Given request:
According to the Gemma fine-tuning notebook below, what device was used?

# Instruct Fine-Tuning Gemma for Japanese Language
This notebook demonstrates the fine-tuning of the Gemma model on Japanese datasets. We will explore the workflow from data loading and preprocessing to model fine-tuning and evaluation.

**Key Steps:**
1. Setup environment variables for Kaggle and Weights & Biases (wandb).
2. Load and preprocess the Spanish dataset.
3. Set up model parallelism for TPU utilization.
4. Fine-tune the Gemma model using LoRA (Low-Rank Adaptation).
5. Evaluate model performance before and after fine-tuning.


##### you can look into the fine-tuning process logs in here: [link](https://wandb.ai/this-is-the-way-2005-independent/fine-tuning-gemma2_instruct_9b_ja)

#### Device:
we used the TPU VM v3-8 from kaggle.
#### Base model:
we used the fine-tuned version of the gemma2_9b_en which is fine-tuned on japanese data, The model [link](https://www.kaggle.com/models/mahdiseddigh/gemma2/keras/gemma2_9b_ja)

### My Gemma2 cookbook:
I made this repo and I'm uploading all notebooks related to working with gemma models, check it out:
https://github.com/Mhdaw/Gemma2

### Step 0: Installing the Required Libraries and Frameworks
To ensure that all necessary libraries and frameworks are installed, run the following commands:

In [None]:
!pip install -q -U keras-nlp keras datasets kagglehub keras_hub 
!pip install -q -U tensorflow-text
# Install tensorflow-cpu so tensorflow does not attempt to access the TPU.
!pip install -q -U tensorflow-cpu
!pip install -q -U wandb

In [None]:
import jax
jax.devices()

## Step 1: Setup Environment Variables
We will configure the environment variables required for:
- Kaggle API access
- Weights & Biases for tracking experiments
- TensorFlow backend optimization.

Dataset extract:
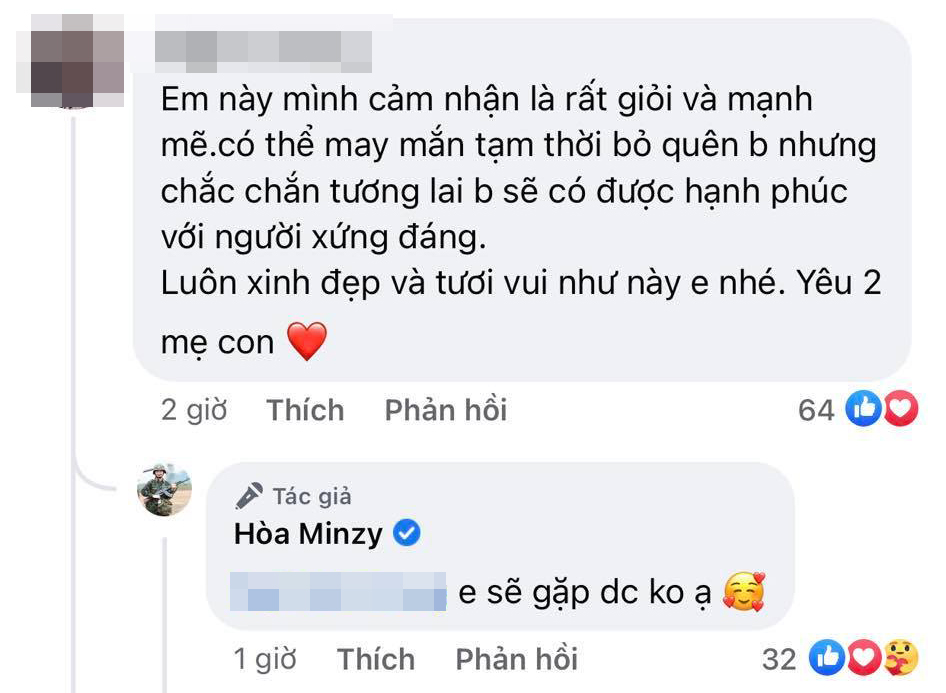Click the red heart reaction icon beside 64
The width and height of the screenshot is (946, 693).
click(900, 409)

Solution:
The TPU VM v3-8 from Kaggle.